3. +++ b/core/modules/file/src/Tests/PrivateFileOnTranslatedEntityTest.php
   @@ -0,0 +1,126 @@
   +    // Ensure the file attached to the translated node can be downloaded.
   +    $node_file = File::load($french_node->{$this->fieldName}->target_id);
   +    $this->drupalGet(file_create_url($node_file->getFileUri()));
   +    $this->assertResponse(200, 'Confirmed that the file attached to the French node can be downloaded.');

   I'm not sure I follow 100%. Should we verify that the default language and french nodes are using different files? If so, I added a check to the attached patch.

@Devin: yeah I had checking that the two files are different in mind, so that the upload of files worked and is indeed different per language. The test before that only ensured that the files could be downloaded but they could still be the same. Thanks for that update.

As for the container, I would reset the language manager instead as an attempt. \Drupal::languageManager()->reset(); I think that would be enough to help with the entity translation stuff. The reason that fails is the language list is cached in the language manager and is not reset for you since you use the API to access the translation but the UI to add the language. Probably better: use ConfigurableLanguage::save() to save a new language (after instantiated). That would clear the cache I guess.

Looking at ConfigurableLanguage.php it does not seem like save() would clear the languageManager internal language list cache. BTW #1879930: Language selectors are not showing localized to the page language is removing that cache for good, so if that is committed before this one lands, then the cache clear may not be needed. So I would try with \Drupal::languageManager()->reset(); then instead of the whole container clearing. That may not be enough but worth a try to be less intrusive :)

#1879930: Language selectors are not showing localized to the page language did not end up removing the cache, in fact it added a per language cache. The clearing will be needed. Did you try with \Drupal::languageManager()->reset(); ?

Retested #39 against the latest HEAD.

With only languageManager()->reset(), the test fails with array_filter() expects parameter 1 to be array, null given in Drupal\content_translation\Controller\ContentTranslationController->overview().
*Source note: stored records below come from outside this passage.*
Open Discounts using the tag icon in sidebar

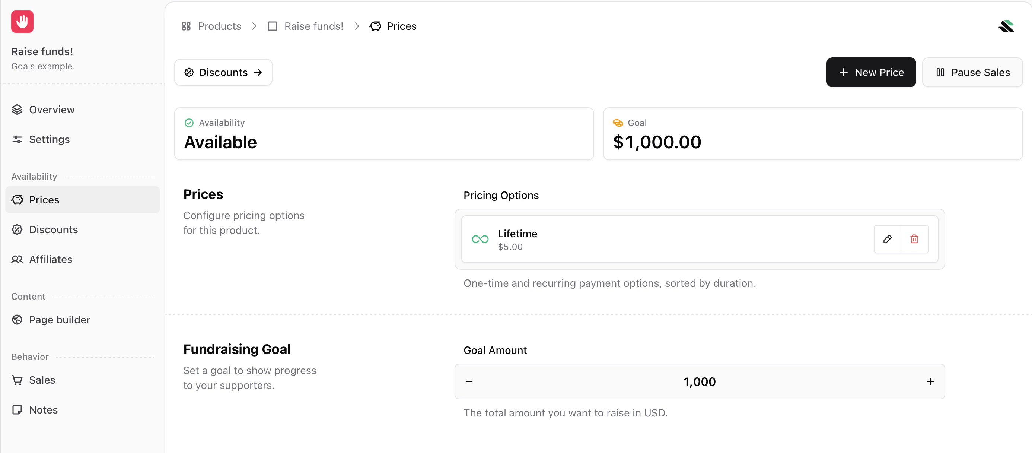click(17, 229)
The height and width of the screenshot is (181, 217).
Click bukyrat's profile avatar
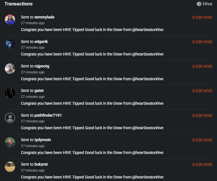tap(10, 166)
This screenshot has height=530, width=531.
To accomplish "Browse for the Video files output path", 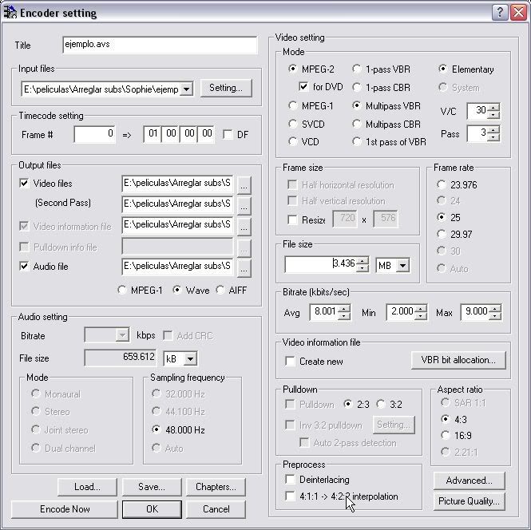I will [x=244, y=184].
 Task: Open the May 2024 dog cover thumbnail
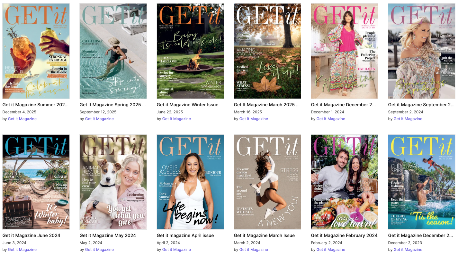(113, 182)
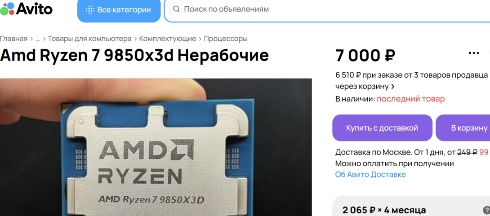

$entity->translation is NULL instead of

array (
  'en' => 
  array (
    'source' => '',
    'outdated' => '0',
    'uid' => '3',
    'status' => '1',
    'created' => '1415127760',
    'changed' => '1415127760',
  ),
)

I tried to run the patch locally but it segfaults my local setup (in its curently posted unmodified form):

[Wed Nov 05 15:37:27 2014] [warn] [client 127.0.0.1] mod_fcgid: error reading data, FastCGI server closed connection
[Wed Nov 05 15:37:27 2014] [error] [client 127.0.0.1] Premature end of script headers: index.php
[Wed Nov 05 15:37:28 2014] [error] mod_fcgid: process /Applications/Dev Desktop/php5_4/bin/php-cgi(97108) exit(communication error), get unexpected signal 11

So I could not try moving the kernel rebuilding around. I would have done it at the end of setUp() or right after adding French in setUp(). Not in the middle of the test function. There does not seem to be anything in that test function that necessitates a kernel rebuild, no?

Anyway, this is a minor nit compared to how important this bugfix and test is, so I am not going to keep blocking it. It looks great overall.

(BTW it is not just this test that segfaults for me, other existing file upload tests in core, eg. the responsive image field test does the same. So I am sure that is not the fault of this test, rather bugs in my environment).

I had a play with moving the container rebuild around. The most likely issue here is that the test running environment is getting out of sync with the child environment.

This issue addresses a critical bug and is allowed per #2350615: [policy, no patch] What changes can be accepted during the Drupal 8 beta phase?. Committed c6742dd and pushed to 8.0.x. Thanks!

Thanks all!

By the way, the Drupal 7 version of this patch is at #2112287: file_file_download() does not specify language when calling field_get_items(). Please help with the port there.